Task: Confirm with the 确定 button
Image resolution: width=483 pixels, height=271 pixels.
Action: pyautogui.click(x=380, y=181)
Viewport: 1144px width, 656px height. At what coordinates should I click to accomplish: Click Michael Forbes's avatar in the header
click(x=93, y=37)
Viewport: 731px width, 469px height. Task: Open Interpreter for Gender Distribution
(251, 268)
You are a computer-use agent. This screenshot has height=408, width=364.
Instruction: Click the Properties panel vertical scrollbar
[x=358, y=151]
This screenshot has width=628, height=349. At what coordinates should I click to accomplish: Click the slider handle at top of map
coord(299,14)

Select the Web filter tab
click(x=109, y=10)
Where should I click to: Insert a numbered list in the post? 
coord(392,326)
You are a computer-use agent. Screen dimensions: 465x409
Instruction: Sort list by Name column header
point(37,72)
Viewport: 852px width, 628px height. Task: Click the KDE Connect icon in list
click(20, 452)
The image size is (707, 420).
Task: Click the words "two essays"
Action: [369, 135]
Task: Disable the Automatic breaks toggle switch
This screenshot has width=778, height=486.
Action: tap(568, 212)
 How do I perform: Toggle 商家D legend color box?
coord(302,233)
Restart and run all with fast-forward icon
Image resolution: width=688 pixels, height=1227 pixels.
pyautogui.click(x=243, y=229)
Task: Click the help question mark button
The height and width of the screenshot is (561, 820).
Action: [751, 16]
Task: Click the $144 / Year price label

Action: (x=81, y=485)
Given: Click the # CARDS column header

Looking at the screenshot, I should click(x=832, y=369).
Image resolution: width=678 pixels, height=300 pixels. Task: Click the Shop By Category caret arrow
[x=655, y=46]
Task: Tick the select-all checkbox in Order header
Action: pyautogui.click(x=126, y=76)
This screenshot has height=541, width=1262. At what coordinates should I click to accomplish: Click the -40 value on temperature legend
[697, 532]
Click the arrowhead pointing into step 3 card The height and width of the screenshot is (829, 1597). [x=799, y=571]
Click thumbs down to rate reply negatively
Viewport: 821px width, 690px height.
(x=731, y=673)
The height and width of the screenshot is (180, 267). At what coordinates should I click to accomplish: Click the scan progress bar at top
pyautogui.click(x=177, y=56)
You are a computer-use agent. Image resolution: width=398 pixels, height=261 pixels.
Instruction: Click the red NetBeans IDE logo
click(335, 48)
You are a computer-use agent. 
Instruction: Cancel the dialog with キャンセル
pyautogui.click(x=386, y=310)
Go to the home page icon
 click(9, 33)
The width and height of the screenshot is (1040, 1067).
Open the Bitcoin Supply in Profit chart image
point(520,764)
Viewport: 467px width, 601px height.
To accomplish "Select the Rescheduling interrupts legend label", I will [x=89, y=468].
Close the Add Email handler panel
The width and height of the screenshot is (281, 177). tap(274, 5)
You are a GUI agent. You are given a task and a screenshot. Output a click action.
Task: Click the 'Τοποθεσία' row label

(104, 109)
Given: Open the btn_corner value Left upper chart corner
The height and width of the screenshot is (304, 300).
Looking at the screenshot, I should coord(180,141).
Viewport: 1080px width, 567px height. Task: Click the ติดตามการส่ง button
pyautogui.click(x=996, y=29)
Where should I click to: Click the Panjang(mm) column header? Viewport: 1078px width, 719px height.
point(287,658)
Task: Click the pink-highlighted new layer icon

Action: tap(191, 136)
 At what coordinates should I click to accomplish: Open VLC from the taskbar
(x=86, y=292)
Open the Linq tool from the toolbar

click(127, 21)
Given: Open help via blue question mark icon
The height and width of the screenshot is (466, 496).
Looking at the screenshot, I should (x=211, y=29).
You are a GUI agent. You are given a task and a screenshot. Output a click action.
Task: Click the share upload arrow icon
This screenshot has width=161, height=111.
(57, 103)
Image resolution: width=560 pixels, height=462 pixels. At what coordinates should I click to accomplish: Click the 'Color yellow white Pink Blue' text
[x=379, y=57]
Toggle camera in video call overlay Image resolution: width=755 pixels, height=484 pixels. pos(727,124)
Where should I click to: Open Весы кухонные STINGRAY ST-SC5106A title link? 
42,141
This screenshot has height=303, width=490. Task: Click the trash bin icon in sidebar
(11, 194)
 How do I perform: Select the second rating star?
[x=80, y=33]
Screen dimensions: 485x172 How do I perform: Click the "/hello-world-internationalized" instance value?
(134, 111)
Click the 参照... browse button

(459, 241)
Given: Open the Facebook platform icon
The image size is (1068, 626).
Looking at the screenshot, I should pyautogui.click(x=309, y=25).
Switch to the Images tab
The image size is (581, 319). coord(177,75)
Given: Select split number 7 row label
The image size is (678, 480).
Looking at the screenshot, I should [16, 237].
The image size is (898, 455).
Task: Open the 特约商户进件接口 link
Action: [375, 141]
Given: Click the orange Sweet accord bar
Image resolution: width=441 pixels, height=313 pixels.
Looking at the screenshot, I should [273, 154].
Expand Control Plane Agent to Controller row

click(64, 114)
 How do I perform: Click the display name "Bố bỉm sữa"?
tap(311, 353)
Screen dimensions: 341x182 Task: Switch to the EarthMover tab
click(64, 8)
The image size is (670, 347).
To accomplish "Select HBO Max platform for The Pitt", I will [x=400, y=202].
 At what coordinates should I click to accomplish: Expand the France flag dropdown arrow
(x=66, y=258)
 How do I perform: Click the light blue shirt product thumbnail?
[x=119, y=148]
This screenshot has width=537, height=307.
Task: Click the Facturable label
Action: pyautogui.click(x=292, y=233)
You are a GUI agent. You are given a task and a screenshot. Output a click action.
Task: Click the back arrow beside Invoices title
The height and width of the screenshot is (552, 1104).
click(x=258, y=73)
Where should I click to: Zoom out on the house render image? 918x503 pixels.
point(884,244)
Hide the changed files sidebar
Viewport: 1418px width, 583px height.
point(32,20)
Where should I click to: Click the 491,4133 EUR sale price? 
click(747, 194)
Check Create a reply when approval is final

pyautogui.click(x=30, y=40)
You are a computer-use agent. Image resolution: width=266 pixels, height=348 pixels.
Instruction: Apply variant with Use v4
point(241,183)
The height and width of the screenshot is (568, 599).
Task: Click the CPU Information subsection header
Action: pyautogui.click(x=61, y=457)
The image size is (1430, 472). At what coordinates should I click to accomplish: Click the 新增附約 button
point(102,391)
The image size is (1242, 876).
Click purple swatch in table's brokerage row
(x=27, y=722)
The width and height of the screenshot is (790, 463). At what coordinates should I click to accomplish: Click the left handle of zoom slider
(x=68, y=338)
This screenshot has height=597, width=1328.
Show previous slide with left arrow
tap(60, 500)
────
Problem details: When you reach the end of the listing, print it again in full, exactly as given.

Output for this task:
Task: Confirm with the 确定 button
Image resolution: width=483 pixels, height=271 pixels.
Action: pyautogui.click(x=380, y=181)
Viewport: 1144px width, 656px height. At what coordinates should I click to accomplish: Click Michael Forbes's avatar in the header
click(x=93, y=37)
Viewport: 731px width, 469px height. Task: Open Interpreter for Gender Distribution
(251, 268)
You are a computer-use agent. This screenshot has height=408, width=364.
Instruction: Click the Properties panel vertical scrollbar
[x=358, y=151]
This screenshot has width=628, height=349. At what coordinates should I click to accomplish: Click the slider handle at top of map
coord(299,14)

Select the Web filter tab
click(x=109, y=10)
Where should I click to: Insert a numbered list in the post? 
coord(392,326)
You are a computer-use agent. Screen dimensions: 465x409
Instruction: Sort list by Name column header
point(37,72)
Viewport: 852px width, 628px height. Task: Click the KDE Connect icon in list
click(20, 452)
The image size is (707, 420).
Task: Click the words "two essays"
Action: [369, 135]
Task: Disable the Automatic breaks toggle switch
This screenshot has width=778, height=486.
Action: tap(568, 212)
 How do I perform: Toggle 商家D legend color box?
coord(302,233)
Restart and run all with fast-forward icon
Image resolution: width=688 pixels, height=1227 pixels.
pyautogui.click(x=243, y=229)
Task: Click the help question mark button
The height and width of the screenshot is (561, 820).
Action: [751, 16]
Task: Click the $144 / Year price label

Action: (x=81, y=485)
Given: Click the # CARDS column header

Looking at the screenshot, I should click(x=832, y=369).
Image resolution: width=678 pixels, height=300 pixels. Task: Click the Shop By Category caret arrow
[x=655, y=46]
Task: Tick the select-all checkbox in Order header
Action: pyautogui.click(x=126, y=76)
This screenshot has height=541, width=1262. At what coordinates should I click to accomplish: Click the -40 value on temperature legend
[697, 532]
Click the arrowhead pointing into step 3 card The height and width of the screenshot is (829, 1597). [x=799, y=571]
Click thumbs down to rate reply negatively
Viewport: 821px width, 690px height.
(x=731, y=673)
The height and width of the screenshot is (180, 267). At what coordinates should I click to accomplish: Click the scan progress bar at top
pyautogui.click(x=177, y=56)
You are a computer-use agent. Image resolution: width=398 pixels, height=261 pixels.
Instruction: Click the red NetBeans IDE logo
click(335, 48)
You are a computer-use agent. 
Instruction: Cancel the dialog with キャンセル
pyautogui.click(x=386, y=310)
Go to the home page icon
 click(9, 33)
The width and height of the screenshot is (1040, 1067).
Open the Bitcoin Supply in Profit chart image
point(520,764)
Viewport: 467px width, 601px height.
To accomplish "Select the Rescheduling interrupts legend label", I will [x=89, y=468].
Close the Add Email handler panel
The width and height of the screenshot is (281, 177). tap(274, 5)
You are a GUI agent. You are given a task and a screenshot. Output a click action.
Task: Click the 'Τοποθεσία' row label

(104, 109)
Given: Open the btn_corner value Left upper chart corner
The height and width of the screenshot is (304, 300).
Looking at the screenshot, I should coord(180,141).
Viewport: 1080px width, 567px height. Task: Click the ติดตามการส่ง button
pyautogui.click(x=996, y=29)
Where should I click to: Click the Panjang(mm) column header? Viewport: 1078px width, 719px height.
point(287,658)
Task: Click the pink-highlighted new layer icon

Action: tap(191, 136)
 At what coordinates should I click to accomplish: Open VLC from the taskbar
(x=86, y=292)
Open the Linq tool from the toolbar

click(127, 21)
Given: Open help via blue question mark icon
The height and width of the screenshot is (466, 496).
Looking at the screenshot, I should (x=211, y=29).
You are a GUI agent. You are given a task and a screenshot. Output a click action.
Task: Click the share upload arrow icon
This screenshot has width=161, height=111.
(57, 103)
Image resolution: width=560 pixels, height=462 pixels. At what coordinates should I click to accomplish: Click the 'Color yellow white Pink Blue' text
[x=379, y=57]
Toggle camera in video call overlay Image resolution: width=755 pixels, height=484 pixels. pos(727,124)
Where should I click to: Open Весы кухонные STINGRAY ST-SC5106A title link? 
42,141
This screenshot has height=303, width=490. Task: Click the trash bin icon in sidebar
(11, 194)
 How do I perform: Select the second rating star?
[x=80, y=33]
Screen dimensions: 485x172 How do I perform: Click the "/hello-world-internationalized" instance value?
(134, 111)
Click the 参照... browse button

(459, 241)
Given: Open the Facebook platform icon
The image size is (1068, 626).
Looking at the screenshot, I should pyautogui.click(x=309, y=25).
Switch to the Images tab
The image size is (581, 319). coord(177,75)
Given: Select split number 7 row label
The image size is (678, 480).
Looking at the screenshot, I should [16, 237].
The image size is (898, 455).
Task: Open the 特约商户进件接口 link
Action: [375, 141]
Given: Click the orange Sweet accord bar
Image resolution: width=441 pixels, height=313 pixels.
Looking at the screenshot, I should [273, 154].
Expand Control Plane Agent to Controller row

click(64, 114)
 How do I perform: Click the display name "Bố bỉm sữa"?
tap(311, 353)
Screen dimensions: 341x182 Task: Switch to the EarthMover tab
click(64, 8)
The image size is (670, 347).
To accomplish "Select HBO Max platform for The Pitt", I will [x=400, y=202].
 At what coordinates should I click to accomplish: Expand the France flag dropdown arrow
(x=66, y=258)
 How do I perform: Click the light blue shirt product thumbnail?
[x=119, y=148]
This screenshot has width=537, height=307.
Task: Click the Facturable label
Action: pyautogui.click(x=292, y=233)
You are a GUI agent. You are given a task and a screenshot. Output a click action.
Task: Click the back arrow beside Invoices title
The height and width of the screenshot is (552, 1104).
click(x=258, y=73)
Where should I click to: Zoom out on the house render image? 918x503 pixels.
point(884,244)
Hide the changed files sidebar
Viewport: 1418px width, 583px height.
point(32,20)
Where should I click to: Click the 491,4133 EUR sale price? 
click(747, 194)
Check Create a reply when approval is final

pyautogui.click(x=30, y=40)
You are a computer-use agent. Image resolution: width=266 pixels, height=348 pixels.
Instruction: Apply variant with Use v4
point(241,183)
The height and width of the screenshot is (568, 599).
Task: Click the CPU Information subsection header
Action: pyautogui.click(x=61, y=457)
The image size is (1430, 472). At what coordinates should I click to accomplish: Click the 新增附約 button
point(102,391)
The image size is (1242, 876).
Click purple swatch in table's brokerage row
(x=27, y=722)
The width and height of the screenshot is (790, 463). At what coordinates should I click to accomplish: Click the left handle of zoom slider
(x=68, y=338)
This screenshot has height=597, width=1328.
Show previous slide with left arrow
tap(60, 500)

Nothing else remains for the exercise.